I Invite Us All to a Greater Level of Racial Honesty

First, check out this speech:

http://fusion.net/story/229269/deray-mckesson-gay-blacklivesmatter/?utm_source=twitter&utm_medium=social&utm_campaign=socialshare&utm_content=desktop+top

Then, read the rest of this post:

In the past year or two, I have been, as DeRay McKesson says in this speech, “coming out of the quiet.”

I have joked often about how I’m “coming out as Black,” and it’s more than a joke. I have been challenging myself to speak up and speak out about racism, classism, sexism, homophobia, and transphobia as I see them, experience them, and/or as the have affected me and others. But, particularly, I have been finding my voice as a Black person to name issues of race as they arise in my life, in my history, in my life circumstances, and within the world.

The taboo against naming, acknowledging, and dealing with matters of race in this country is profound. Just naming my own truth, my own experience of the subtle and profound racialized experiences I am having and witnessing on any given day is a radical act. It is terrifying. Yet, the more I do it, the easier it becomes. I feel my strength and my power and my vitality growing to overshadow the fear of harm coming to me (in any of the innumerable ways that harm can come, from social/professional censure to incarceration to assassination a.k.a. “suicide in police custody”).

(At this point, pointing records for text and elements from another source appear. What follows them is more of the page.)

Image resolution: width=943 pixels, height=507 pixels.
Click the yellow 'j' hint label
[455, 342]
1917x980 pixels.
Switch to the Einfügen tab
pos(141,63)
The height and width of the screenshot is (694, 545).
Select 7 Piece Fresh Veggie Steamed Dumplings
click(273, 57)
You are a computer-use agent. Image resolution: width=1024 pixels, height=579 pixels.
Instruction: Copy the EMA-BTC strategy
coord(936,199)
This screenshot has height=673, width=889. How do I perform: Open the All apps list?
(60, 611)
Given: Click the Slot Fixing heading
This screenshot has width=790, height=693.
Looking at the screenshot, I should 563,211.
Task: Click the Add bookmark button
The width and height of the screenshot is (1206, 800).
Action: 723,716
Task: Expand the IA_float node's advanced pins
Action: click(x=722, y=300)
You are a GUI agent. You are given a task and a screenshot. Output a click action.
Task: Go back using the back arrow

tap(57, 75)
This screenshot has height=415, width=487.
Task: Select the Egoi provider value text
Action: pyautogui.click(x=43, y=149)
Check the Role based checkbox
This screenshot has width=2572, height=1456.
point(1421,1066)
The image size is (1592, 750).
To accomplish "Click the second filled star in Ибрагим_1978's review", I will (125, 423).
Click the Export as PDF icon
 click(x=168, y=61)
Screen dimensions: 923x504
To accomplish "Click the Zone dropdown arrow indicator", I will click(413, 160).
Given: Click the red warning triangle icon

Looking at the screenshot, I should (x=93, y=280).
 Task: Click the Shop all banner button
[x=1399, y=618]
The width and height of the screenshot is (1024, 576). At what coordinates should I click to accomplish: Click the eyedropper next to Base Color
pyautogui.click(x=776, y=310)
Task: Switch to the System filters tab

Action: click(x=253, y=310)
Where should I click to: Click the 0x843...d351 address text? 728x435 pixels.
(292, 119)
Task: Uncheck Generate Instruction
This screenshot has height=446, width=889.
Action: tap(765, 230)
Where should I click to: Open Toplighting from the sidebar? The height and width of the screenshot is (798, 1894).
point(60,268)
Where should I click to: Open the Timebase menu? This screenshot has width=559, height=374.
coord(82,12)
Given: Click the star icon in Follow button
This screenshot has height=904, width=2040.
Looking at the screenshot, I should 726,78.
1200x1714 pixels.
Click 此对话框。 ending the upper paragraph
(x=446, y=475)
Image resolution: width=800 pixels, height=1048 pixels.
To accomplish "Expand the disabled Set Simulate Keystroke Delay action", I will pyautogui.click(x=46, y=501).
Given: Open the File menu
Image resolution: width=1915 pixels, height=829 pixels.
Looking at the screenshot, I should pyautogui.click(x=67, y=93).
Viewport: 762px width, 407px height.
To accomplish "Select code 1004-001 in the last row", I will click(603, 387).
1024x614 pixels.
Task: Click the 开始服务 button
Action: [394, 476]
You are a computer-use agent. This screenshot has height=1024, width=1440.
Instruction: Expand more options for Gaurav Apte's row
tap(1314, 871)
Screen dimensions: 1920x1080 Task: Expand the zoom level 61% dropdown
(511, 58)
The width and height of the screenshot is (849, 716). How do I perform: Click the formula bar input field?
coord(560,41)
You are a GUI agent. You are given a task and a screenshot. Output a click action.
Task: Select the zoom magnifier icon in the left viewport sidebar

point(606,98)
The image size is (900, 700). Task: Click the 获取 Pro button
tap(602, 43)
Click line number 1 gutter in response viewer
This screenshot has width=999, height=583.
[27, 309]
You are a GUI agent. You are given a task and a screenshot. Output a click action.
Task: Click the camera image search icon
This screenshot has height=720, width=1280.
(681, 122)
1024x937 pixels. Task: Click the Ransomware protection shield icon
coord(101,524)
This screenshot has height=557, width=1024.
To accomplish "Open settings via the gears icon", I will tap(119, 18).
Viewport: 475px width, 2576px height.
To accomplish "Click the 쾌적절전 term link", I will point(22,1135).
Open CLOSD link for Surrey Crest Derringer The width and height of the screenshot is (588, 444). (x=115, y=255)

I have been moved and inspired and emboldened by activists in the #BlackLivesMatter  movement to speak out, to protest, to educate, to agitate, and again and again to refuse compliance with the conspiracy of silence that insists that people like me keep our mouths shut in the face of overwhelming and systemic oppression, discrimination, violence, and tyranny.

Not only do #BlackLivesMatter, but #BlackVoicesMatter, #BlackStoriesMatter, #BlackTruthMatters.

I may not be able to change systemic racism all by myself, but I can change the volume setting on my own voice. I can take my voice off of mute. I can project it. I can add my voice to the chorus of people speaking up.

Whether or not anyone else listens to me, *I* listen to me speaking up on my own behalf and on behalf of my own Blackness and it strengthens and empowers me. Some part of my soul that was dying due to voicelessness comes alive again and grows strong.

But, there is power in numbers. I want to invite us all to a greater level of #RacialHonesty. The invitation is for those of us whose voices have been more silenced in this country on the basis of race to acknowledge our racial experience (to the degree that we safely and healthily can) and for those whose stories and voices are privileged in this country on the basis of race to be more honest about what they do not know about the experience of people of color. It requires bravery on all sides. The more people of color who bravely speak up about their racial truth and the more white folks who bravely (and with cultural humility) listen, learn, and ally with us, the more change is possible.

Let us all come out of the quiet.

(P.S. Do actually listen to the speech DeRay McKesson gives here. It’s good.)